Carpentersville considering traffic alternatives for Washington, Main
Carpentersville is considering alternate traffic patterns -- a roundabout or a signalized intersection -- to alleviate congestion at Washington and Main streets.
Tens of thousands of vehicles pass through the intersection daily and create a traffic bottleneck during peak times, HR Green Consultant Jack Melhuish said.
Cars often wait minutes before they're able to enter the intersection. Main Street traffic can back up to Otto Engineering, and cars on Washington Street can line up past Maple Avenue.
Recognizing the inconvenience, the village board recently adopted a two-year goal to work with an outside firm and improve the traffic flow in that area.
"(We're) finding out what, if any, improvements we can do to improve the operation and the safety of the intersection," Melhuish said.
The goal, he said, is to find a design that will have cars waiting at the intersection for no more than 35 seconds during peak times of the day. In a presentation posted on Carpentersville's website, Melhuish outlined three alternatives: Adding more signage or vehicular restrictions, installing traffic signals or creating a roundabout.
Because of the number of cars that pass through the intersection every day, he said, adding more signage or restricting the free-flowing traffic on Main Street isn't feasible.
"You'll see no improvement now, and you won't see it in the future," he said.
A traffic signal and a roundabout, Melhuish said, are comparable when considering the projected amount of time cars will be waiting at the intersection in 2040 -- 35 seconds or less during peak times, even when considering anticipated population growth.
Both options would add a bypass from Main Street to Spring Street, as well as one from Main Street to the southbound lane on Washington Street.

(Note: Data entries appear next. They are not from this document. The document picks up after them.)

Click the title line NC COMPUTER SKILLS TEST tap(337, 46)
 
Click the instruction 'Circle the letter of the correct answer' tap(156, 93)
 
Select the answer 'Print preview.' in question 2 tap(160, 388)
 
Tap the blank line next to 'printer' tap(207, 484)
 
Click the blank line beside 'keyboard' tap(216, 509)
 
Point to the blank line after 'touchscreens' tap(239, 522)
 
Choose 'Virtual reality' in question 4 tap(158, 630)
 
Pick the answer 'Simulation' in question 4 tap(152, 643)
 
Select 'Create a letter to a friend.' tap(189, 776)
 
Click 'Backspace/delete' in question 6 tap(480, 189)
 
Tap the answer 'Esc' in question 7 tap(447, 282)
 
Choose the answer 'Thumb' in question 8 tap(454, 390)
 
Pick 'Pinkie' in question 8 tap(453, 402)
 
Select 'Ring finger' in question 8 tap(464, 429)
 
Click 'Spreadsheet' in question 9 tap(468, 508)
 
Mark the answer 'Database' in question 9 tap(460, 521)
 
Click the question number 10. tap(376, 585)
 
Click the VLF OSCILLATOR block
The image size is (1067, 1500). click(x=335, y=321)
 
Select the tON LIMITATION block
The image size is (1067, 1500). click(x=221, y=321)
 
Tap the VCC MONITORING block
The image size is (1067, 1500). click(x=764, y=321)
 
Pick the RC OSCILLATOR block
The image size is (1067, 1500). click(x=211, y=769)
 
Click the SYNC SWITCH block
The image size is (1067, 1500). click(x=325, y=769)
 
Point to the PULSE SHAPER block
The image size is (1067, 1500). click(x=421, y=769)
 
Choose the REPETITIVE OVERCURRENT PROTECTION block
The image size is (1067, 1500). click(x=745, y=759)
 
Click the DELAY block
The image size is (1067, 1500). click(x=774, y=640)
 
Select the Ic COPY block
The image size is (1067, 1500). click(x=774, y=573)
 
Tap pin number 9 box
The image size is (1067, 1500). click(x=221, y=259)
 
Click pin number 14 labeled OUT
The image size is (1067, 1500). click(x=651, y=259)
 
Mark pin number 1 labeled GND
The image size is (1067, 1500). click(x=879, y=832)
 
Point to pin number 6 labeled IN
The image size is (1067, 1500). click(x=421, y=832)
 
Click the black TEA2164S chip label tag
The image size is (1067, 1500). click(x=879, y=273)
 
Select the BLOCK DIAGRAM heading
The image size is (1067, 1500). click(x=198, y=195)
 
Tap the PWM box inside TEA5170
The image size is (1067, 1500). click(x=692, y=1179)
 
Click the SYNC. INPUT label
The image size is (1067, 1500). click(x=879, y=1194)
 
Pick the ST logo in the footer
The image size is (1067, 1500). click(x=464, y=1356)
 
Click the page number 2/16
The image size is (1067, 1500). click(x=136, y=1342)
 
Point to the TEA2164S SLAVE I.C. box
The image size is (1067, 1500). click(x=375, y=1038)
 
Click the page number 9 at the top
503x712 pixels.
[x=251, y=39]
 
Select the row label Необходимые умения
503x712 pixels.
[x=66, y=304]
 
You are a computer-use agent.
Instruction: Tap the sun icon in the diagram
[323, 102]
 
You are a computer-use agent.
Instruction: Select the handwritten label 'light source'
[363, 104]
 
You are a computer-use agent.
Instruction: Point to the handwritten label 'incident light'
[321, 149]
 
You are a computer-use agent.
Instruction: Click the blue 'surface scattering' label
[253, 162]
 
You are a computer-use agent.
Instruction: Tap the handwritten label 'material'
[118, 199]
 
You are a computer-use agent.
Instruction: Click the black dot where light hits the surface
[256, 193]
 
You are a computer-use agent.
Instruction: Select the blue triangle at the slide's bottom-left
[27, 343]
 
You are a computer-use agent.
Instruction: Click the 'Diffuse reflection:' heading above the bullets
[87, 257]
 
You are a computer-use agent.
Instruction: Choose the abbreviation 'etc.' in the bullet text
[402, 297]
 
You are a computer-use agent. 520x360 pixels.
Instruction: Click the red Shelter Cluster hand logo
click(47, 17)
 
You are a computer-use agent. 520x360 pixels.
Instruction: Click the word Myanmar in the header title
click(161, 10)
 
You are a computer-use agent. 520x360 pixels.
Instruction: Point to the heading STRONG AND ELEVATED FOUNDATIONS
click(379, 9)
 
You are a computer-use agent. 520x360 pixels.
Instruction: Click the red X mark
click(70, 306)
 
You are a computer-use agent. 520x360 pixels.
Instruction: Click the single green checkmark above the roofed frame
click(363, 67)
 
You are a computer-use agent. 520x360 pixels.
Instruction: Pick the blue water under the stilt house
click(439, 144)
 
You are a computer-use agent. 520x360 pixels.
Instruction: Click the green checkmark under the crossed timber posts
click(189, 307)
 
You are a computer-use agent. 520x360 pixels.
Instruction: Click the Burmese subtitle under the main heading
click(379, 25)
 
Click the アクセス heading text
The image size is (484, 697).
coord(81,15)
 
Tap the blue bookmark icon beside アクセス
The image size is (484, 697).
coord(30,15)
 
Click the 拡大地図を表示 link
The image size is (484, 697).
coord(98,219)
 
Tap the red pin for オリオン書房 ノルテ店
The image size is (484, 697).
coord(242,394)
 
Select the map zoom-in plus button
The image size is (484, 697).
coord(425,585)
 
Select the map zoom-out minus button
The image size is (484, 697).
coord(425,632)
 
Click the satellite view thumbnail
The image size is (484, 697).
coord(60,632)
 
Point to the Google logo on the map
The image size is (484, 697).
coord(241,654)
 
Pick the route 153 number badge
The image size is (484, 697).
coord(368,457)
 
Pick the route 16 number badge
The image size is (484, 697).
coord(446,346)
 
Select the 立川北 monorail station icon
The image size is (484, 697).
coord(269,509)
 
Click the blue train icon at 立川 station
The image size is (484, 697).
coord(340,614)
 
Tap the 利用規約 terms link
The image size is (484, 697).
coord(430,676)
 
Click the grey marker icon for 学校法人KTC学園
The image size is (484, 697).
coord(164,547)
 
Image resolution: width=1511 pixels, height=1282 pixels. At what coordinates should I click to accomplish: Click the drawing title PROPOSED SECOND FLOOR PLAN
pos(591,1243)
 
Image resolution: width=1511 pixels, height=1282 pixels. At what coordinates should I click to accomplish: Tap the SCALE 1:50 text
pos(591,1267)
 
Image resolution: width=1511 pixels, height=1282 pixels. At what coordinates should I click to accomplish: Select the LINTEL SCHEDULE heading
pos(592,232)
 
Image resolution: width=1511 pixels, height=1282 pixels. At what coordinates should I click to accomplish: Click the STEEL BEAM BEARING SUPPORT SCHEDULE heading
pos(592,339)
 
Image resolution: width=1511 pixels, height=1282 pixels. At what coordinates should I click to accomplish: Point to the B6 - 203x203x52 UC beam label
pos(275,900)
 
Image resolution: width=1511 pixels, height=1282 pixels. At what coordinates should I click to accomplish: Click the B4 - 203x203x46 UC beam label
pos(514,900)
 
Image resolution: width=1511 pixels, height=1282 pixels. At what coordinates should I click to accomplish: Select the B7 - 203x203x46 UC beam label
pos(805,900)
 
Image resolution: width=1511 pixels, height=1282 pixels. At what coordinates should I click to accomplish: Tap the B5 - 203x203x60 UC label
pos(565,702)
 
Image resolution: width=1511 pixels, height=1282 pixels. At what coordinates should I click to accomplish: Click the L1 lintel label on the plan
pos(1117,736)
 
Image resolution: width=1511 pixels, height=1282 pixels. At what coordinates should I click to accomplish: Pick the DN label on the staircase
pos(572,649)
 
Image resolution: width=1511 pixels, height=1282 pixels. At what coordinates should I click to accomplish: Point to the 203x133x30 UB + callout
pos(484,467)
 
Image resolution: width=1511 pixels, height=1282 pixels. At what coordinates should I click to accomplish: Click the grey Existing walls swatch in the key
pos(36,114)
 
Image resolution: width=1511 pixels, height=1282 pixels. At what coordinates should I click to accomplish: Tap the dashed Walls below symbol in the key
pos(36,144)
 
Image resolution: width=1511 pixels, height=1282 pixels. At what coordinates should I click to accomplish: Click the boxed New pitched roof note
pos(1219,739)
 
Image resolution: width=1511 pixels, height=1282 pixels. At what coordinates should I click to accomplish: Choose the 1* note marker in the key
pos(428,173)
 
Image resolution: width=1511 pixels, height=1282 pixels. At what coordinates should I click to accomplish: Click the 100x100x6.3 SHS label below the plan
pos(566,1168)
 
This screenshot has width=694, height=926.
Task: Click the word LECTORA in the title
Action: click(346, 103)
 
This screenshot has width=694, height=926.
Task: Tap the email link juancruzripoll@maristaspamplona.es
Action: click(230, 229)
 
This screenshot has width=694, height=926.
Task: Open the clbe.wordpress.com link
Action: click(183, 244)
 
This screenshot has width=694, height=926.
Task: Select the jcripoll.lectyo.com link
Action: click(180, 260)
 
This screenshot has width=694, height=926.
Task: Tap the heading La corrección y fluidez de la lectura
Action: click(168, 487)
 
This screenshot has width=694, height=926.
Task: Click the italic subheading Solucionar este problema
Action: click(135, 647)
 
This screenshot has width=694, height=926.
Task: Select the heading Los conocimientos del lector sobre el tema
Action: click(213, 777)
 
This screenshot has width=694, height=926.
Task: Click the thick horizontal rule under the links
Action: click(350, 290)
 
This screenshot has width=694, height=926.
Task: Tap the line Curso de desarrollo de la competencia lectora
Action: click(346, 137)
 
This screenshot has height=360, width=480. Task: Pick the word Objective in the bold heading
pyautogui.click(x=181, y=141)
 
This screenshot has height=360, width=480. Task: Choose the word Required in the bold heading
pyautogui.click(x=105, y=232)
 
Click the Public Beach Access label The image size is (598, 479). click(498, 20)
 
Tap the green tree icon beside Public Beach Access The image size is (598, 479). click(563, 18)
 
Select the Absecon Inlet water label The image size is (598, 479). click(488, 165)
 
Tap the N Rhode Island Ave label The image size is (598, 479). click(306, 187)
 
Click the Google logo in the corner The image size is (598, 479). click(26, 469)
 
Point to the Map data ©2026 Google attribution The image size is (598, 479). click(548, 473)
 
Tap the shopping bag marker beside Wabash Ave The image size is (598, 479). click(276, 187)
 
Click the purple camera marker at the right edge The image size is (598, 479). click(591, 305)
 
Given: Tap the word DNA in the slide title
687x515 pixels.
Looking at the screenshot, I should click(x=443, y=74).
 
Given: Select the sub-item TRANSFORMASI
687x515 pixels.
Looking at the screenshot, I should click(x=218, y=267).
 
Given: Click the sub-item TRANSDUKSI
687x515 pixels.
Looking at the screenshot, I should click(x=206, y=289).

Additional parking would also be made available on Wisconsin Street by turning parallel parking into diagonal slots.
Adding a traffic signal, however, could still cause backups when cars are waiting at a red light, Melhuish said. They also operate constantly and require maintenance, an electrical box and added electrical costs.
"With a roundabout, you're not really going to see any backups," he said. "You'll see a few vehicles here and there, but it'll be very limited."
He added that roundabouts are safer and can often be more aesthetically pleasing, with options to include landscaping in and around the intersection.
"But there's a learning curve. For some people it's very intimidating," Melhuish said.
"There's familiarity with traffic signals," he added. "Everyone knows how they work."
Federal funding options for a roundabout are also more readily available, Melhuish said. If a village were to choose a signalized intersection, he said, the project would likely be at their own expense.
The project is still in planning stages, trustees said, and public meetings -- where residents are encouraged to provide feedback on the traffic pattern options -- will be held prior to completion of the first engineering phase.
Assistant Public Works Director Kevin Gray added that the village is waiting on feedback from the Illinois Department of Transportation.
"We want to understand what the concerns are and try to come to a nice resolution," Trustee Paul Humpfer said. "It's not going to be perfect, but hopefully we can do something to try to alleviate the traffic."